[Start of section]
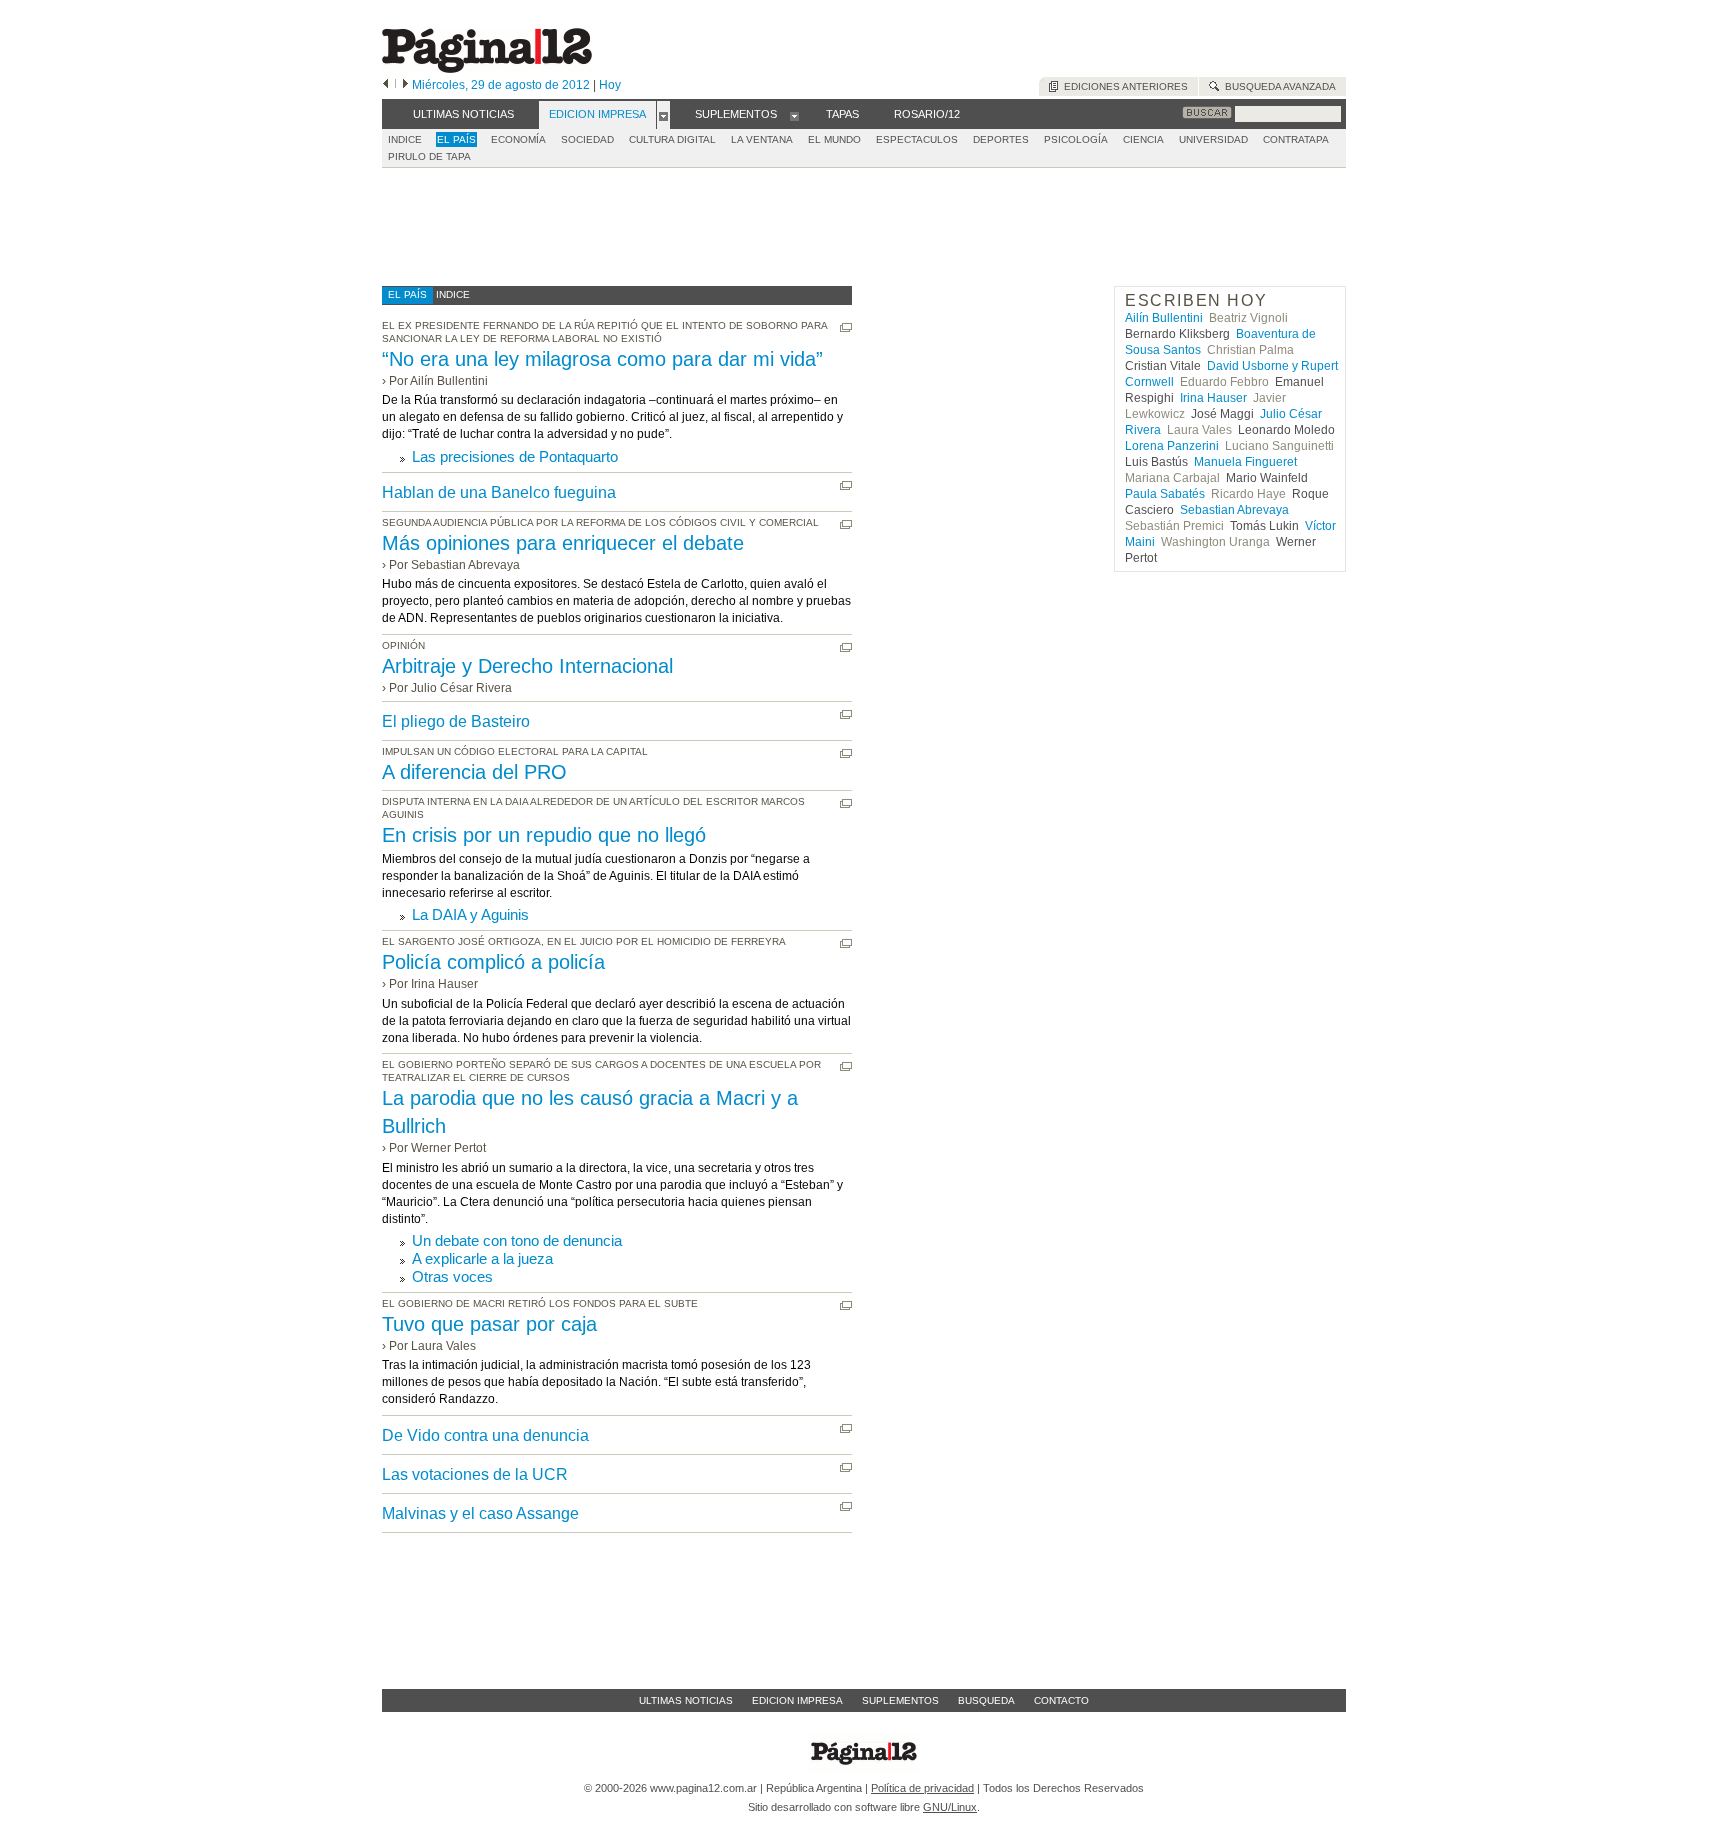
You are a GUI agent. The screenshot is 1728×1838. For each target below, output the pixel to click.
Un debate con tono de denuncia (517, 1240)
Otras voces (452, 1276)
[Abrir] (663, 115)
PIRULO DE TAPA (429, 156)
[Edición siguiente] (405, 85)
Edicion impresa (797, 1700)
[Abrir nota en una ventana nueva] (846, 327)
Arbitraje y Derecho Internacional (527, 666)
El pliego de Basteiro (456, 721)
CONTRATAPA (1296, 139)
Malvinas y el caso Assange (480, 1513)
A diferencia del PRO (474, 772)
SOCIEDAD (587, 139)
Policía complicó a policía (493, 962)
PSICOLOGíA (1076, 139)
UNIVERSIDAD (1213, 139)
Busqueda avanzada (1277, 86)
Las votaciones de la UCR (475, 1474)
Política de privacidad (922, 1788)
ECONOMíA (518, 139)
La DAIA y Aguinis (470, 914)
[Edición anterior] (385, 85)
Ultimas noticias (686, 1700)
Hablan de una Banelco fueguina (499, 492)
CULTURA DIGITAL (672, 139)
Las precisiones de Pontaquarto (515, 456)
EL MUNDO (834, 139)
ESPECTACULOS (917, 139)
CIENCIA (1143, 139)
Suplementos (900, 1700)
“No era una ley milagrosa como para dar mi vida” (602, 359)
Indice (405, 139)
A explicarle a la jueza (482, 1258)
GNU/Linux (950, 1807)
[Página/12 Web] (487, 68)
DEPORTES (1001, 139)
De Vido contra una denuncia (485, 1435)
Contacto (1061, 1700)
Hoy (610, 85)
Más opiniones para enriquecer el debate (563, 543)
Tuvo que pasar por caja (489, 1324)
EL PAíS (456, 139)
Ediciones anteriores (1123, 86)
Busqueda (986, 1700)
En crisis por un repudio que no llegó (544, 835)
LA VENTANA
[End of section]
Task objective »
Exactly the lines from the one containing "GNU/Linux (950, 1807)" through the end of the listing above, inclusive, are to be written out, and no others.

Solution to this problem »
GNU/Linux (950, 1807)
[Página/12 Web] (487, 68)
DEPORTES (1001, 139)
De Vido contra una denuncia (485, 1435)
Contacto (1061, 1700)
Hoy (610, 85)
Más opiniones para enriquecer el debate (563, 543)
Tuvo que pasar por caja (489, 1324)
EL PAíS (456, 139)
Ediciones anteriores (1123, 86)
Busqueda (986, 1700)
En crisis por un repudio que no llegó (544, 835)
LA VENTANA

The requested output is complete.